Быстро натянув на себя ещё сырое шмотьё, собрала свои скромные пожитки и была-таки изгнана из ночлежки. Что ж, вечерком найду себе что-нибудь поуютнее. Наверное.
На рынке, где я обычно завтракала, уже набралось народу битком. Отлично. В толпе проще свалить.
Протянув руку к корзине с ярко-красными яблоками, незаметно дёрнула парочку и сунула их в свою потрёпанную сумку, висящую на бедре. То же проделала и с пирожком у беляшной – стащила его прямо с одноразовой тарелки какого-то зеваки. Что ж, завтрак сегодня роскошный.
Завернув за угол, залезла в старую ракету, оставшуюся от бывшей площадки для детей. Здесь мы с Мартышкой не раз прятались от взбесившихся торгашей. Тут же ели, иногда спали, курили. Благо моя худосочная комплекция позволяла. А Мартышка и вовсе малявка, ей и в крысиную нору не проблема протиснуться.
— Привет, — тут же её и нашла. Мартышка, она же Анька, спала в ржавой ракете, свернувшись клубком. — Ты здесь ночевала?

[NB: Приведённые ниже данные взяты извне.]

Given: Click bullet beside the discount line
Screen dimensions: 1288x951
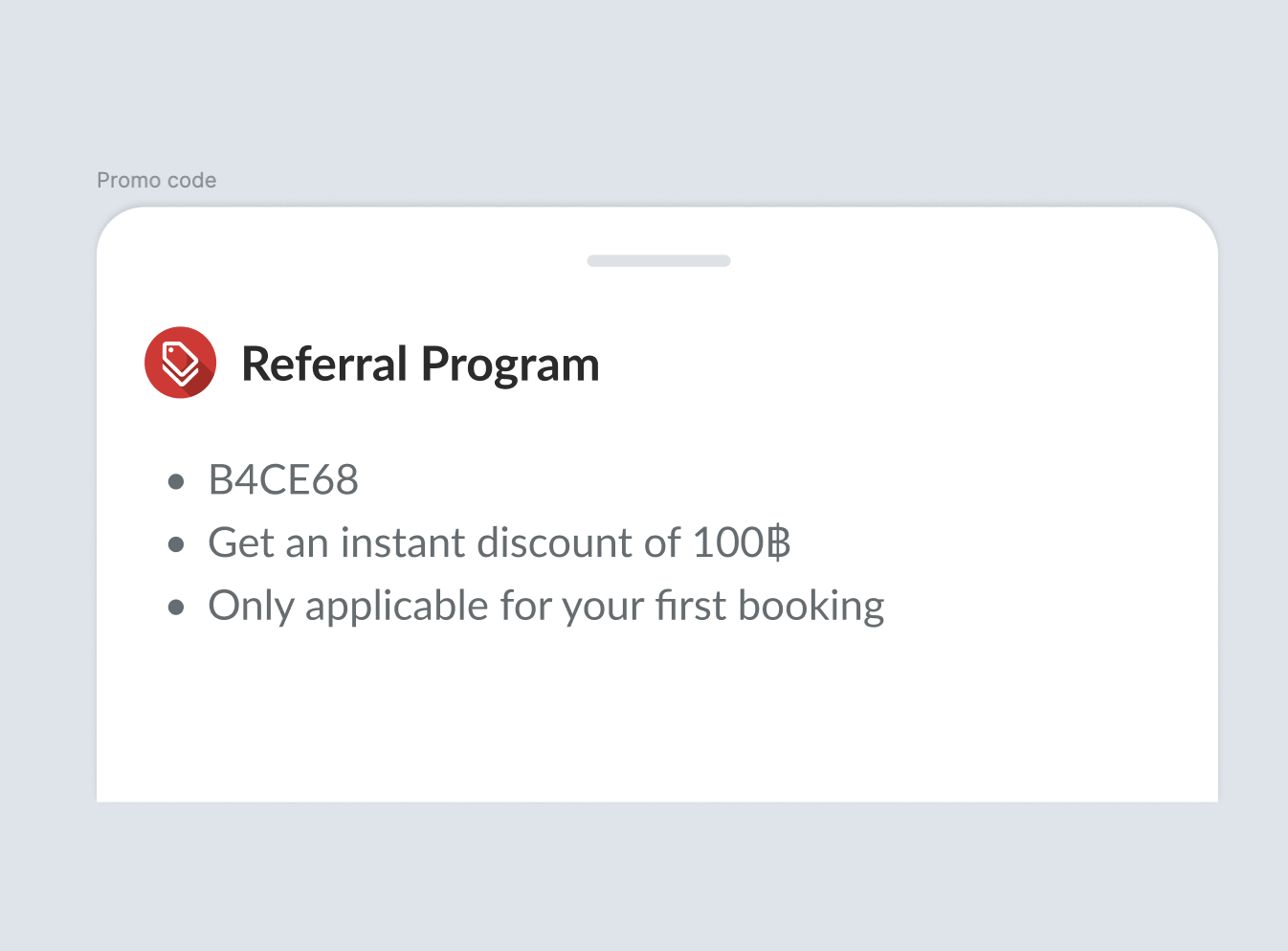Looking at the screenshot, I should (176, 544).
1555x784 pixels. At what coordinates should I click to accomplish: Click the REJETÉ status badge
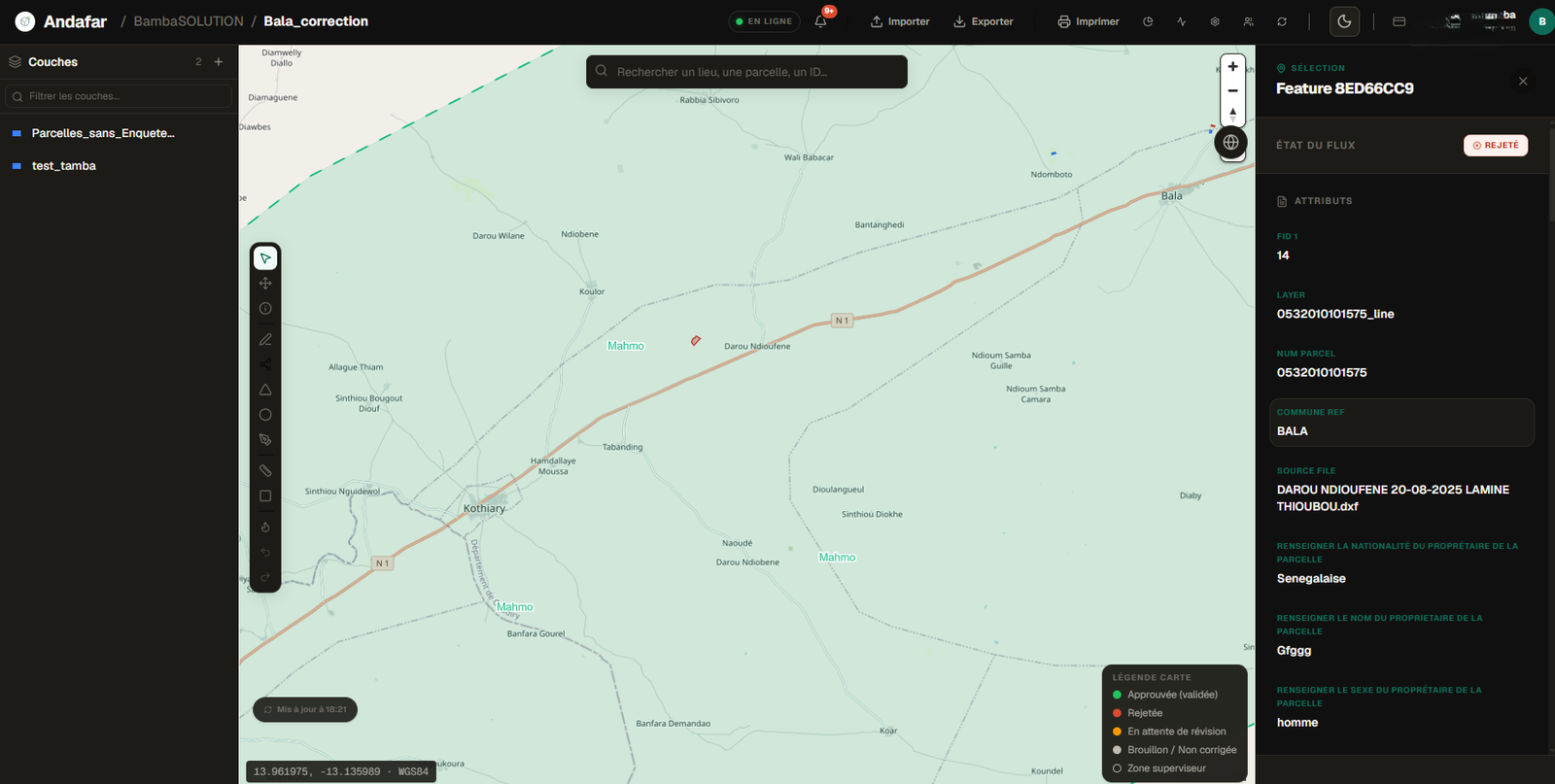[1496, 146]
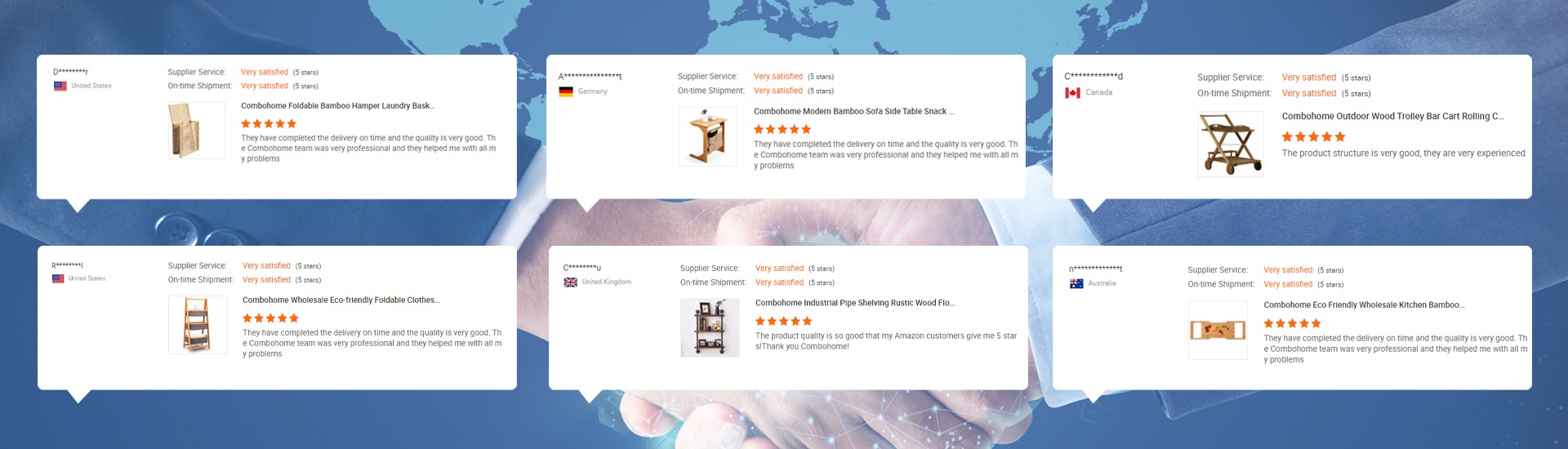Screen dimensions: 1568x449
Task: Click the star rating on Bar Cart review
Action: [1313, 136]
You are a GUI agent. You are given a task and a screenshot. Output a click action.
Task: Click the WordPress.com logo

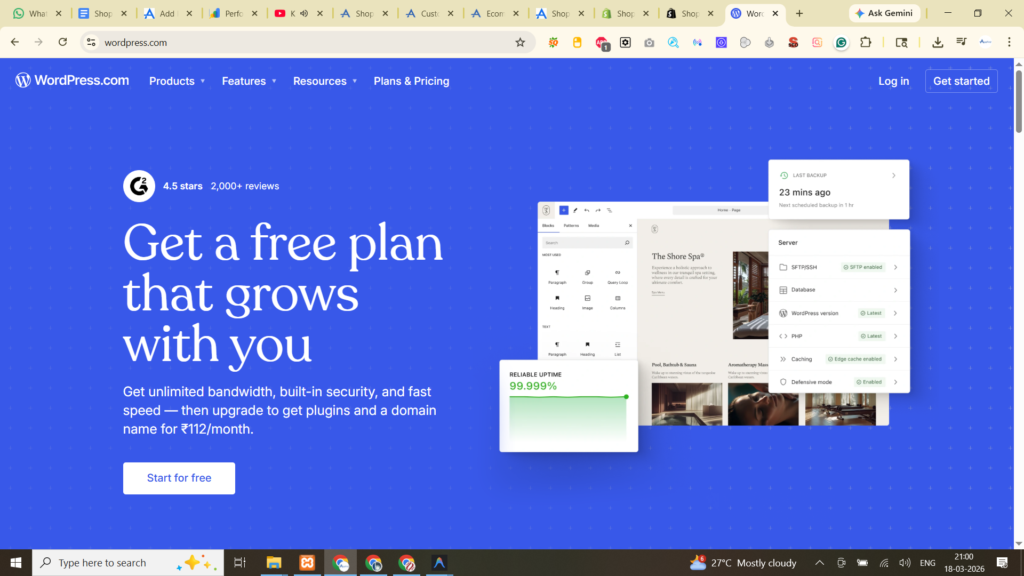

— Ага, — зевнула чумазая и, откинув грязный, оборванный кусок одеяла, явно с мусорки, с интересом заглянула в мою сумку, откуда я выуживала еду. — Ого, ты уже пожрать нашла? — протянула с завистью.
— Ладно, — вздохнула я. Не оставлять же мелочь голодной. — На вот, — сунула ей яблоко, а сама откусила пирожок.
— А мне? — обиженно протянула Мартышка.
Выругавшись про себя, протянула ей половину пирожка.
— На уже, — и зачем я в эту ракету полезла? Пожрала бы нормально где-нибудь в другом месте. Теперь эту вот корми, и сама голодной оставайся.
— А я знаю, где можно бабла срубить, — как бы между прочим ляпнула Мартышка, оттяпывая неприлично большой кусок пирожка.
— И где? — так же незаинтересованно спросила я, доедая кусочек теста и хватаясь за второе яблоко, пока Анька не выклянчила и его.
— Там у входа на базар бабка одна появилась. Сидит отдельно от других, продаёт груши. А деньги складывает под ведро, я сама видела. Если я бабку отвлеку, ты можешь бабки стырить. Только сразу давай договоримся: мне половину.
Я хмыкнула. Ишь ты, предприимчивая какая. Засранка мелкая.
— Не, бабку обворовывать западло, — ответила ей.
— Ну, тогда я сама, — гордо вздёрнула нос малявка.
— Ну и дура, — констатировала я.
— Сама такая.
— Ладно, — сгрызла яблоко до последнего кусочка и полезла наружу. — Плед тебе пока оставлю, вшей в нём не заведи. Вечером приду.
— Угу, — пробурчала Мартышка мне в спину.
После нехитрого завтрака жить стало веселее, но мой безразмерный желудок всё ещё требовал жратвы, и я снова сунулась на рынок, натянув капюшон олимпийки на глаза. И тут же, пройдя ворота, прошвырнулась взглядом по снующим туда-сюда людишкам. Мгновенно выцепила из толпы несколько человек, отличающихся от остальных дорогим шмотьём. Какой-то толстопузый, бритоголовый новый русский шагал впереди в кашемировом пальто, а за ним топали двое внушительных мордоворотов. Это же тот урод, что рынок держит. Вон и раздутая от бабла барсетка в руке. Дань с торгашей пришёл собирать.